During clinical trials, AstraZeneca used AI-powered systems to monitor participant data in real-time, allowing for rapid identification of anomalies or potential side-effects. This enabled researchers to rapidly course-correct if necessary, making quick adjustments to trial protocols when necessary.
Tackling logistical nightmares
The researchers also mapped how artificial intelligence helped ease challenges in producing the vaccines. Deep-learning algorithms optimised manufacturing processes by simulating various production scenarios.
These algorithms analysed a multitude of factors, including raw material availability, production schedules and cold storage capacities. They could then predict bottlenecks and offer real-time solutions, all of which helped to mitigate potential supply chain disruptions.
Maintaining the integrity of temperature-sensitive vaccines also relied on AI algorithms to power real-time monitoring systems. These tracked temperature conditions throughout the supply chain, which meant that logistical teams were able to help distributors adhere to the strict cold chain requirements necessary for mRNA vaccines like Pfizer-BioNTech and Moderna.

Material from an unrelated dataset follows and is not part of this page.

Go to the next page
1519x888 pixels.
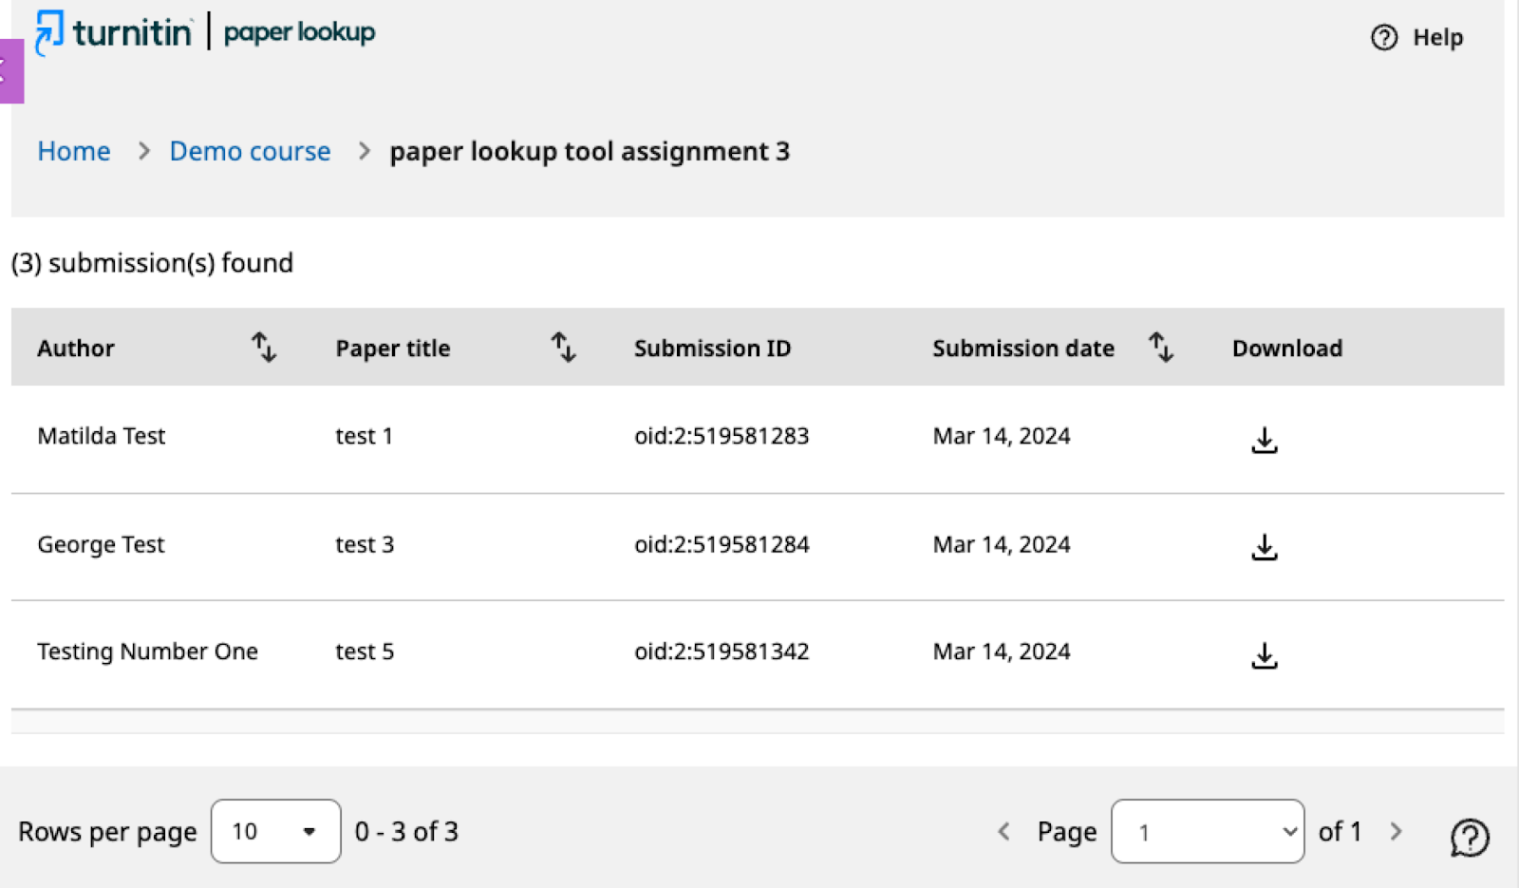tap(1396, 831)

There is substantial data not only on the promise of AI in vaccine development and roll-out, but solid evidence that AI has already been fundamental in the COVID-19 response.
The authors caution that while AI has multiple uses in this area, to harness its potential in a way that best serves us will require “ensuring the availability of high-quality data, mitigating algorithmic biases and establishing ethical frameworks that prioritise transparency and equity in AI-driven healthcare solutions”.